Retype every line of the items below word for word, leaving the pictures out of your answer.

-------- Entries supplied

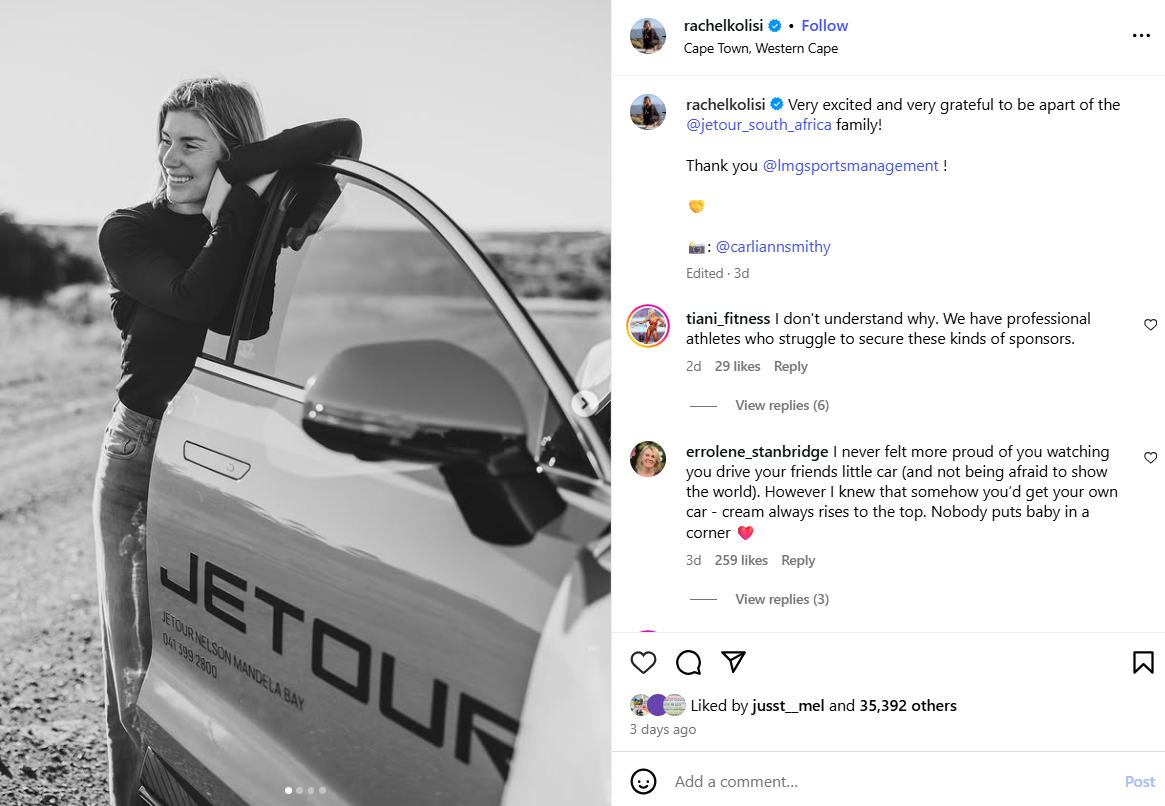
Task: Open the three-dot more options menu
Action: coord(1141,36)
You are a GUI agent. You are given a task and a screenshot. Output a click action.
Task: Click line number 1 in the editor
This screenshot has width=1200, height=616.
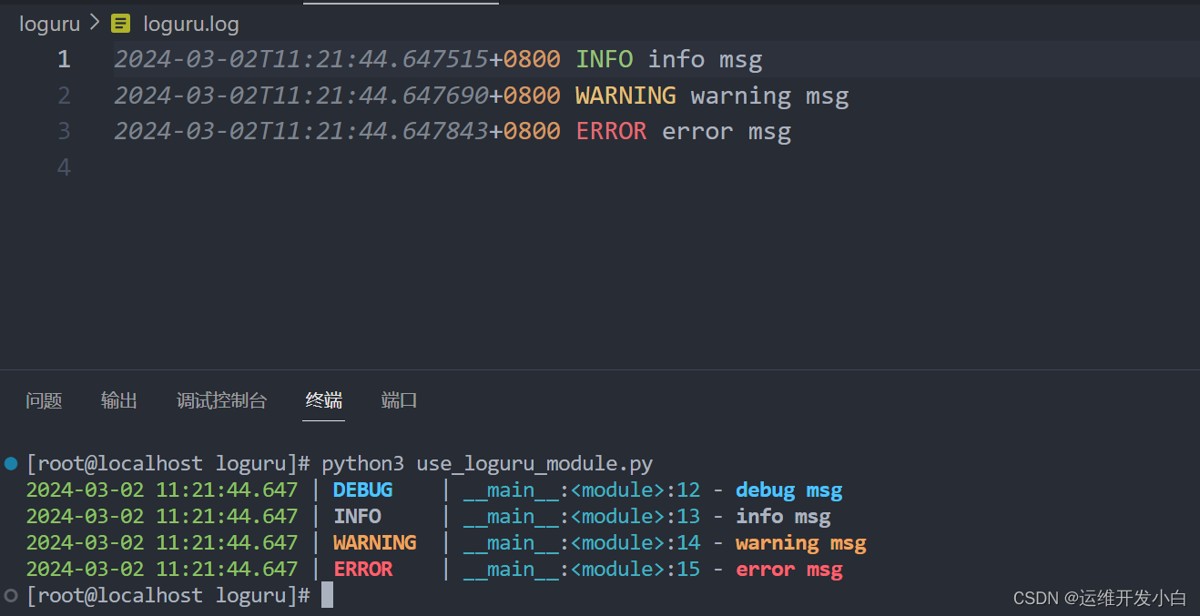(x=64, y=60)
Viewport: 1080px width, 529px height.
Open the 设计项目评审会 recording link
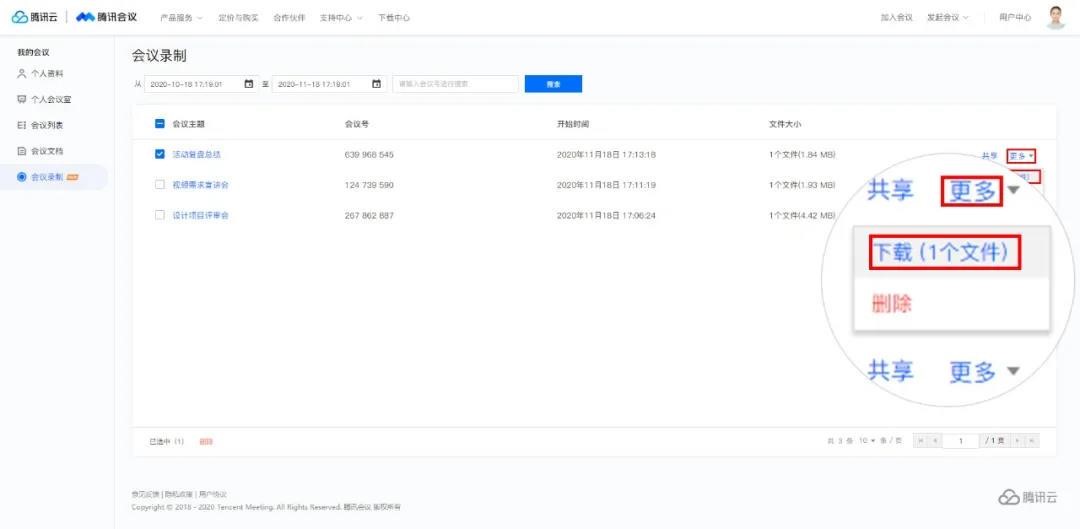[x=200, y=215]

----------------

▸ **Written answer**:
Task: Open the three-dot more options menu
Action: coord(1141,36)
You are a GUI agent. You are given a task and a screenshot. Output a click action.
Task: Click line number 1 in the editor
This screenshot has width=1200, height=616.
(x=64, y=60)
Viewport: 1080px width, 529px height.
Open the 设计项目评审会 recording link
[x=200, y=215]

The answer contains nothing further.